The new school design includes an open area in the front to allow for natural surveillance so people inside can see who is approaching. A rain garden acts as a natural buffer between the building and bus drive. Footbridges help create more specific, designated entry points to control people entering the building. "We want the students and teachers to feel welcome and comfortable, to create a place for them to call home," Konefal said.


Feeling welcome, or like you're part of a community, is not just a sentiment, it's an important aspect of safety too, Betsky said. Most of the lone gunmen that carry out mass shootings are surrounded by a narrative of loneliness: "The systemic issue is that we need to find a way to make people feel connected to each other."

Meanwhile, that feeling of community isn't reserved for smaller-scale spaces. Even high-security government buildings are ramping up their design, some elements of which seem like large-scale versions of the Sandy Hook footbridges. While surveillance cameras, blast-proof glass and detectors have been common for years, the classic device of using water-filled moats to protect buildings is "returning to prominence," said Richard Paradis, an engineer and building security expert at the National Institute of Building Sciences.

In his work consulting with the government, and making sure the federal structures meet safety requirements, he said finding the balance between ominous and open has been the challenge. In recent years, Paradis agrees, the conversation around safety has escalated, and every new attack reminds architects and building engineers what they're trying to avoid.

But even buildings that are physically distanced from the general public, or protected with natural and constructed barriers, need to feel open and welcoming. "We don't want the buildings to look like fortresses," Paradis said.


Architects like Betsky also balk at this idea of making our everyday spaces into fortresses. The constant stream of arbitrary violence that enters our newsfeeds and communities makes our society vulnerable to a knee-jerk reaction, one that calls for more armor in our infrastructure, more surveillance in our daily routine. And of course, few of us can imagine what it's like to enter a familiar place after a tragedy like the one in Sandy Hook.

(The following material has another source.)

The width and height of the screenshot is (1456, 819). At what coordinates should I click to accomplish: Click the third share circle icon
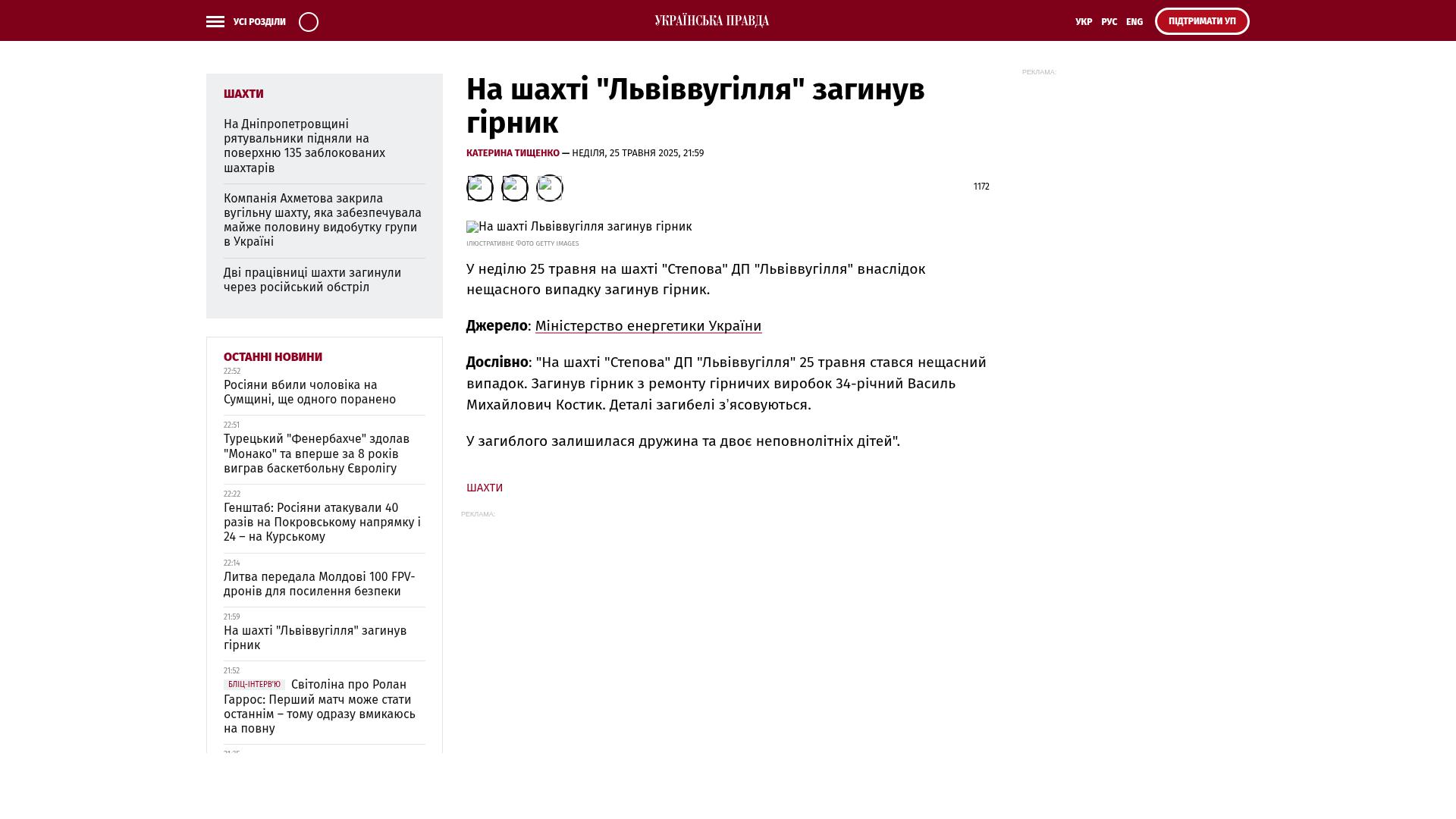click(x=550, y=188)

Too much protection, Betsky insists, means isolation. And a world where our cities are marked by harsh barricades instead of open plazas that invite art, music and conversation send a very disturbing message to those both inside and outside our country.

Violence can't be completely stopped with building design or urban planning. (When I told Betsky that I have yet to watch a movie in a theater without at least a fleeting thought of the shooting in Colorado, he was quick to respond: "That's one place where architecture stops and you need gun control."). But our everyday spaces can reflect what we want in from our homes: comfort, protection, and a place we're proud to host guests and visitors.

And in the event that something does happen, we could tap into a culture of strength rather than that of fear. "The term resilience comes to mind," Paradis said. "You design facilities so they can rapidly respond to an event, react and then recover."